Still, that may point the lawyers to documents that could be safely ignored, leaving it unclear how much text would ultimately need to be reviewed manually.
Appeal
President Trump suggested that he would appeal the trial date issue to a higher court. That doesn’t seem to be a straight-away option, according to attorney Mike Allen, a political analyst and former prosecutor in Ohio.“To the best of my knowledge, trial dates are not appealable. I have never seen it happen in federal or state court,” he told The Epoch Times.
“If they could wrap it around some other type of unfairness, perhaps a judge would entertain it, but I doubt it.”
Insufficient time to prepare a defense could be an argument in an appeal, but only after conviction, Mr. Malcolm said.
What could be appealed immediately would be the executive immunity issue, and that would be expected to put the case on hold, according to Mr. Scharf.
Background
President Trump is already facing a May 2024 trial in another case brought by Mr. Smith in Florida that deals with his retention of national defense documents from his term in office.

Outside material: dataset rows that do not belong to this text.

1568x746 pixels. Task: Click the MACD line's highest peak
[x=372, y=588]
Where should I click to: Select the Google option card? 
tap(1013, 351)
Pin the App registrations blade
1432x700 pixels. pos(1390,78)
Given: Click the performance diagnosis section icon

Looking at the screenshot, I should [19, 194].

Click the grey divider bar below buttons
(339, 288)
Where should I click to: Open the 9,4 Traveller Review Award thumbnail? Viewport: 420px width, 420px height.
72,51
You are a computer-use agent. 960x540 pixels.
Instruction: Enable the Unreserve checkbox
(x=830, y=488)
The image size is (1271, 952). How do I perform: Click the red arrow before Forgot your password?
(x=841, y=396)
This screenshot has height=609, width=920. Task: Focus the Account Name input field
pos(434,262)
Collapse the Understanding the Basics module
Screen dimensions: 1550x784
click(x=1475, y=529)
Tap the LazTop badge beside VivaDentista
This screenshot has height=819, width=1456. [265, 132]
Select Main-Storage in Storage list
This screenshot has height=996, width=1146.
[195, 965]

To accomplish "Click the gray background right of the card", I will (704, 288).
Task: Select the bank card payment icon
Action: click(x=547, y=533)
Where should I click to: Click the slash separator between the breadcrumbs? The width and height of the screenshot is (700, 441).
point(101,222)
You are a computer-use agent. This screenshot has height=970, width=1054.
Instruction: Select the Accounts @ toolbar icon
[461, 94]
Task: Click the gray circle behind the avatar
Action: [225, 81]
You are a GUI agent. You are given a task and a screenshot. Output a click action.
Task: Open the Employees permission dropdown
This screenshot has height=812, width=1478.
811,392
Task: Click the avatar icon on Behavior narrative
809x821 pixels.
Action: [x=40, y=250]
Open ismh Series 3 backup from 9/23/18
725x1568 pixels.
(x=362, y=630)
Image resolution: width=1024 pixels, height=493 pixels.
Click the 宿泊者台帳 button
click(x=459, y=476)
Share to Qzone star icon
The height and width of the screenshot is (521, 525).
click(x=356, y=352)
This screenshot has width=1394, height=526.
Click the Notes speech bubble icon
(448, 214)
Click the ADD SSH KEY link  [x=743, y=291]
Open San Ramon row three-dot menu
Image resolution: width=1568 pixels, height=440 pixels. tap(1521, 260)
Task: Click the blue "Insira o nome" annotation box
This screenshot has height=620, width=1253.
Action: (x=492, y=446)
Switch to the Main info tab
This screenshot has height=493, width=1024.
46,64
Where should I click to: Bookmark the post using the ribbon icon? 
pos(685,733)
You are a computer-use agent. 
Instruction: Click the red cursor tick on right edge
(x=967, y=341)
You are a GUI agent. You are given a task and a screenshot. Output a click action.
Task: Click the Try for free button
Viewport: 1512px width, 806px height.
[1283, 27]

Another trial, scheduled for March 2024 in New York, relates to alleged false bookkeeping entries. Yet another case underway in Georgia is also targeting the former president’s efforts to challenge the 2020 election results. The trial date hasn’t been set, but the prosecutor, Fulton County District Attorney Fani Willis, first proposed March 2024 and then October 2023 when one of the co-defendants asked for a speedy trial. A number of lawyers have opined that even the March 2024 date is unrealistic.Ultimately, all of the haggling over trial dates boils down to the political implications of charging a top-of-the-pack contender for the presidency during the election season, Mr. Scharf said.
“The timing concerns that we’re running into are more than anything else a function of decisions that these various prosecutors have made knowingly and willingly,” he said.